Hi Schweik and RCAFson,
The book shown earlier, Statistial Digest 1946, is NOT the same as the WWII digest. It is for 1946. There is one for every year, more or less. The "special edition" was for the entire war. Links below.
1) USAAF Statistical Digest of World War II:
https://apps.dtic.mil/dtic/tr/fulltext/u2/a542518.pdf
2) Naval Aviation Combat Statistics of WWII:
https://www.history.navy.mil/conten...s/naval-aviation/aviation-monographs/nasc.pdf
These have bare statistics and do NOT give individual statistics. Also, the USAAF and US Navy/Maries did NOT save exactly the same data in their records, so comparisons are difficult except at the macro level. For instance, the USN/MC break out combat losses into losses due to enemy aircraft, AAA, and operational losses. The USAAF does not do that. Then, the USAAF breaks out victories into ground kills and air kills. The USN/MC does not do that.
So, we have losses broken out for the Navy/Marines but not the victories, and victories broken out into air and ground for the USAAF but not for the Navy/Marines.
It's almost as if they specifically don't WANT you to be able to compare the data, and that is likely the actual case.

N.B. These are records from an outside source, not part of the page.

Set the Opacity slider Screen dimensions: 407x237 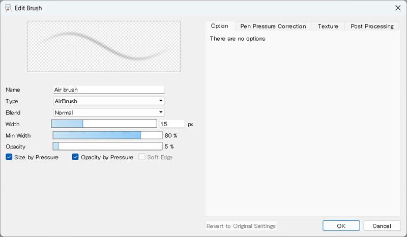click(x=107, y=146)
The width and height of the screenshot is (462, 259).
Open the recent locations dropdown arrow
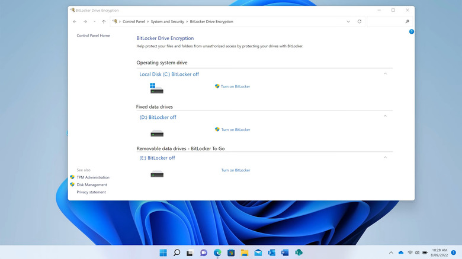pos(94,21)
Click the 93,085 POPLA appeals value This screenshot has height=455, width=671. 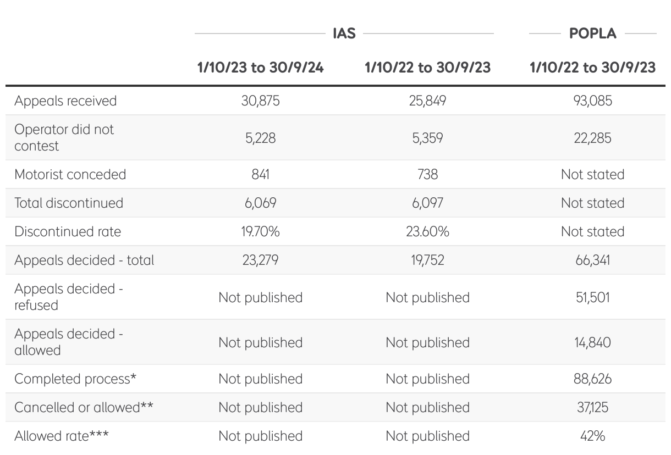coord(592,101)
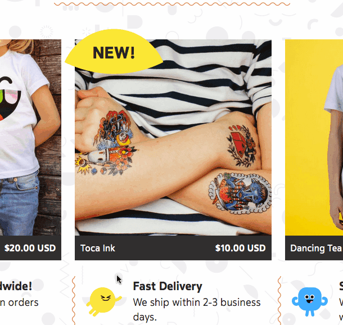Click the blue tattoo on the forearm

pyautogui.click(x=240, y=192)
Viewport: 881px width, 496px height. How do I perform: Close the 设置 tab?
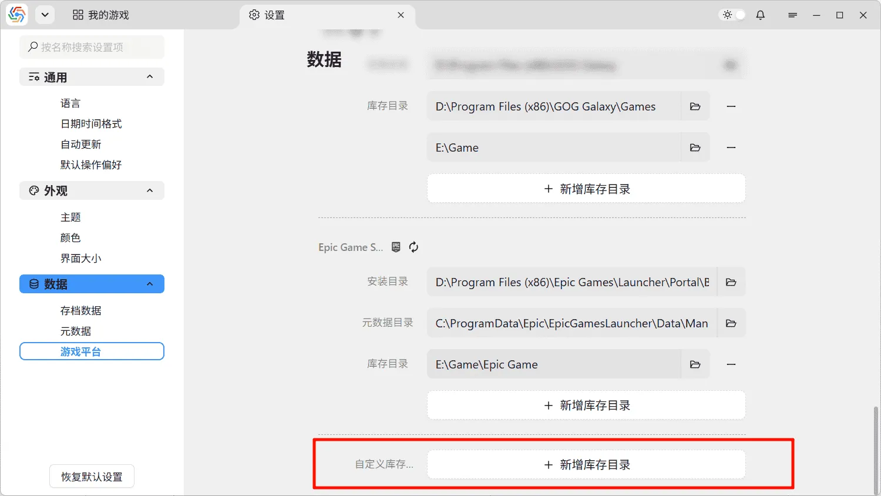(401, 15)
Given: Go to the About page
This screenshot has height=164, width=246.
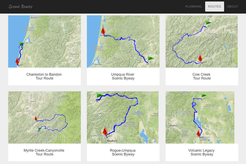Looking at the screenshot, I should point(232,7).
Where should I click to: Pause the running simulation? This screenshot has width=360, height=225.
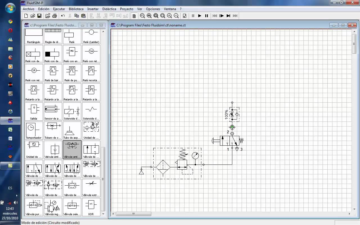[206, 16]
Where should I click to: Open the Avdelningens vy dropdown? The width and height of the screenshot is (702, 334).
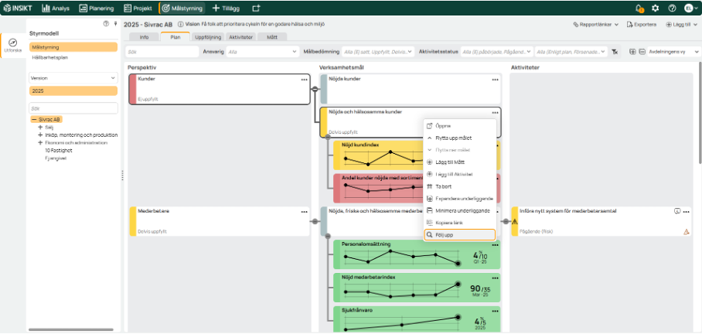tap(670, 52)
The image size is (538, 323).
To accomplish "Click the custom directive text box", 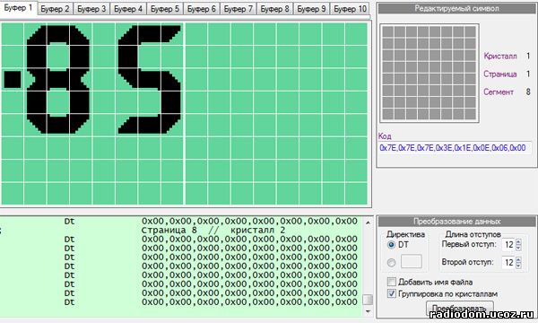I will pyautogui.click(x=411, y=262).
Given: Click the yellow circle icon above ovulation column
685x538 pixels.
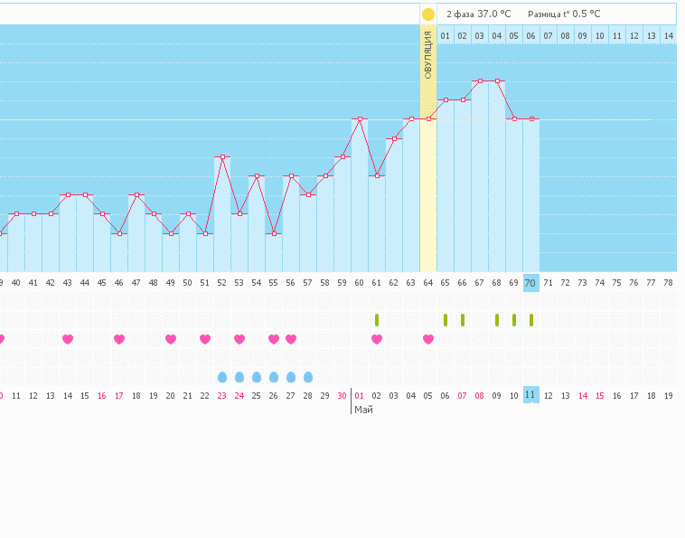Looking at the screenshot, I should 428,14.
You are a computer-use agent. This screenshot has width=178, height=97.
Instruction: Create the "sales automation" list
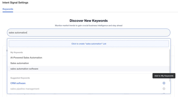pyautogui.click(x=89, y=44)
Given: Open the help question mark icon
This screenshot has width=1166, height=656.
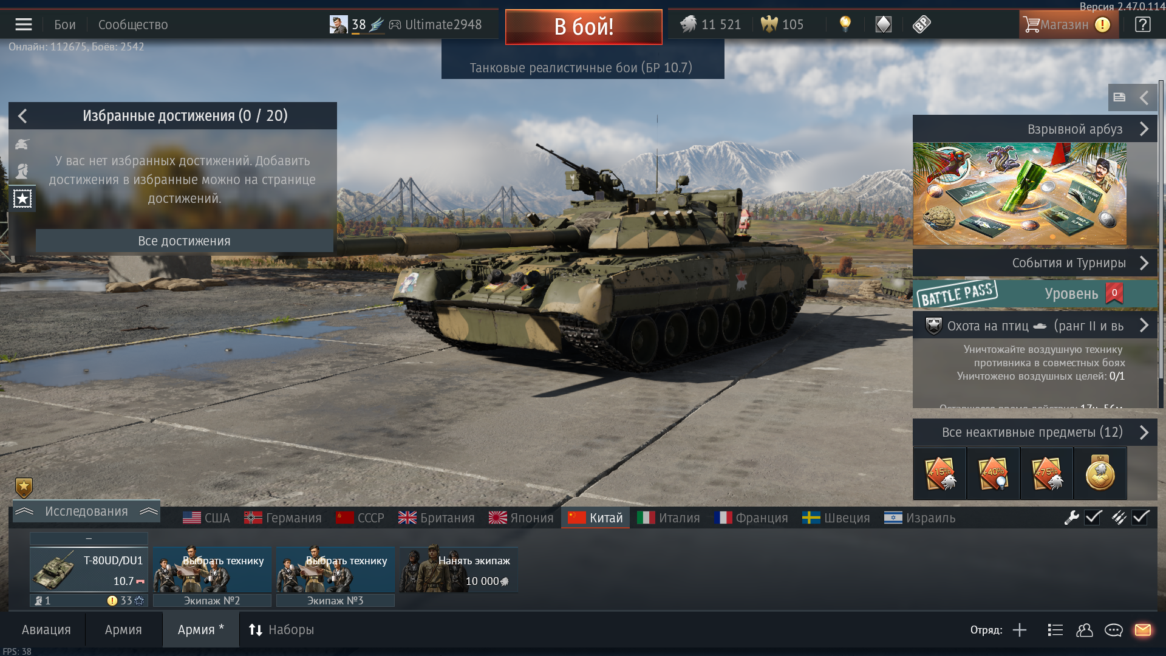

Who says interservice rivalry doesn't exist? But, there ARE some useful data in these studies. It is also useful to recall that the USAAF and the USN/MC had wildly different combat experiences. In the ETO, you had 1,000-plane raids with a LOT Mof aircraft engaging each other at times. Anyone who bailed out or went down and wasn't shot on the way down could usually return to service and crash-landed airplanes could be recovered or at least scrounged for parts. In the PTO, you usually had small units of 4 or 8 aircraft encountering anywhere from 1 to 12 enemy aircraft, mostly over water. If anyone went down any real distance away from home, they were usually lost and the aircraft were just gone. It is a LOT easier to keep track of potenital victories in a sky with a few airplanes in it than it is in a sky with 1,000 ariplanes flitting about.
The difference in experience between carrier air combat and air combat over land was tremendous, especially if you talk with people who have done both in WWII where modern nav aids weren't avialable.
Cheers and happy statistics, if those actually exist, that is.